Listening to “LA Punk to Banda Rap” definitely changed my perspective on punk rock in general. Honestly, I was so ignorant to the genre that I didn’t even realize other cultures associated with it besides whites. This audio commentary really showed me the presence latinos and chicanos have in not just the punk rock scene, but the general music scene as a whole. Although i personally don’t find punk rock appealing to listen to, understanding the genre through personal hardships have definitely changed my perspective on the genre. In previous posts I mention a lot about how reflecting on struggles and persevering through them can tell the best story through music. Especially when mixing the music with cultural elements, anyone who appreciates music regardless the genre can listen and absorb something more than just a story.

I really like that latinos associated with this genre are not afraid to stand up and defend their roots. there are tons of social issues going in within the chicano culture that a lot goes unnoticed by everyone else. Music is a great way to release that information while also stating a stance on the issue. What better way to understand these issues than from a personal story affected by it?
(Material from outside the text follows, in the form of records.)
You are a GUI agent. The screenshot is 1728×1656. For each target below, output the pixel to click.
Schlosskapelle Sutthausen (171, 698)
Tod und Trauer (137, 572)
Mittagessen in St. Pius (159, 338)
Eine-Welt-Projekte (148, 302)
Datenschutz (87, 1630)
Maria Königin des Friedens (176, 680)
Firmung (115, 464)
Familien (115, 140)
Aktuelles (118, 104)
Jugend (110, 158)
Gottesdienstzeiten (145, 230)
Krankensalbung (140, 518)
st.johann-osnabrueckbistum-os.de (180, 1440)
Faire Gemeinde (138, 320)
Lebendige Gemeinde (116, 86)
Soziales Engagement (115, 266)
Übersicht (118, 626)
Speaking out on topics like the struggles of undocumented workers are great ways to spread a message and gathering support.


 “Latinos in the Garage” described the influence Latinos had in the early rock scene.  I wasn’t aware that the majority of big hit artists such as the Beatles and even Nirvana had many of their samples influenced by latin music. When listening to their music you only hear the instruments and sound, but not necessarily where that music originates from. But searching for the latin sound doesn’t take very long at all!  “Twist and Shout” by the Beatles is a great example of that Latin influence. Throughout the song you can hear the riff give off a Latin sound, which surprisingly is quite common in much of the music from that time.